# Breeding! eggs are laid!



## Ottawagoa (Jan 11, 2007)

Well I can't believe it.

The only thing it took to make my piranha breed was feeding them double the amount of cocktail shrimp, next day the pair were digging in the gravel making a huge hole.

This morning i wake up two hours before I should, run the hell downstairs and find out

I have over 500 brand new eggs!









They are white so I don't think they are fertilized but the fact they went thru the whole process and since the male is still guarding the eggs I call it succesfully breeding, but so far not succesful rearing heh.

THis is one of the happiest days for me in a long time!


----------



## altimaser (Jul 10, 2006)

Congrats and good luck ... Hope mine breed too.


----------



## Leasure1 (Jul 24, 2006)

Congrats....but I don't think feeding them extra food is what did it.......better start some BBS......not ALL fertile eggs are orange...some are clear. They will be under the gravel.


----------



## Ottawagoa (Jan 11, 2007)

Leasure1 said:


> Congrats....but I don't think feeding them extra food is what did it.......better start some BBS......not ALL fertile eggs are orange...some are clear. They will be under the gravel.


Thanks for the info about the eggs, never knew they can be both clear and orange I was worried about my first batch being unfertile but I have seen no fungus and no bad eggs so far!

I think it was due to the feeding and the barometer change as Ottawa is just getting over a weeklong chain of winter storms so the heavy feeding on par with the barometer change seems to be the only way as there hasn't been a water change for 7 days.

I'm really afraid of putting my hand in the tank to syphon out the eggs, this pair is VISCIOUS!!!

Is it odd the male and female are guading it together? the male is allowing the female full territory rights and I've even seen the female take over fanning duties for 5-10minutes.

The other 2 piranha are at opposite ends of the tank, they are pushed away anytime they come near but there has been no fin nips, missing eyes or other physical damage.

I believe i am extremely lucky to not only have them breed but not destroy the other Piranhas.

I've already sold 500 of the eggs so I will be getting a 125 gallon tank in the next 2 months for them and hopefully they continue breeding and even pair off with the other piranhas.


----------



## KILLERLEXUS (Feb 3, 2003)

post some pics or video please.


----------



## Leasure1 (Jul 24, 2006)

They are not like 100% clear....but not as vibrant as some...thats what I meant.


----------



## Ottawagoa (Jan 11, 2007)

Well i'm 99% sure they are fertile. Males been fanning the eggs all day too, was cool to watch.

Here are some pics as requested :

Eggs bottom right :









Eggs bottom right, female left, male right:









Male front female in back :









Hope you like em, they're a little blurry, it's a crappy camera









Cheers!


----------



## Leasure1 (Jul 24, 2006)

good pics...good luck


----------

=====

Stated task 1: Reproduce the piranha breeding thread starting at "Thanks for the" and ending at "pair is VISCIOUS!!!", substituting "scoop" for "syphon".
Stated task 2: According to the piranha breeding thread, how many days had passed without a water change when the eggs were laid?

Data excerpt:
=====

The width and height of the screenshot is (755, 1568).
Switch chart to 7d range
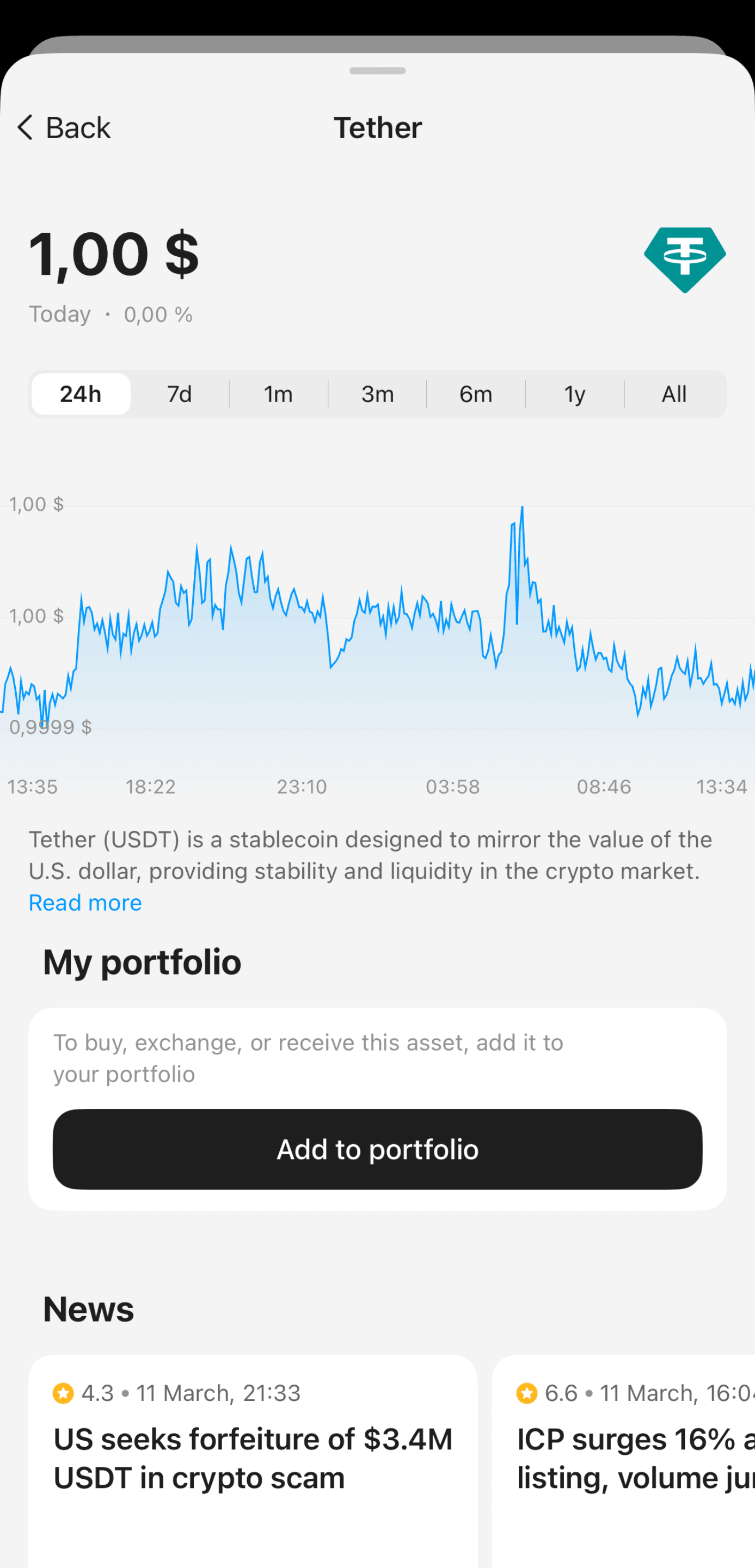pyautogui.click(x=180, y=394)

=====

Exercise answer 1:
Thanks for the info about the eggs, never knew they can be both clear and orange I was worried about my first batch being unfertile but I have seen no fungus and no bad eggs so far!

I think it was due to the feeding and the barometer change as Ottawa is just getting over a weeklong chain of winter storms so the heavy feeding on par with the barometer change seems to be the only way as there hasn't been a water change for 7 days.

I'm really afraid of putting my hand in the tank to scoop out the eggs, this pair is VISCIOUS!!!

Exercise answer 2: 7 days.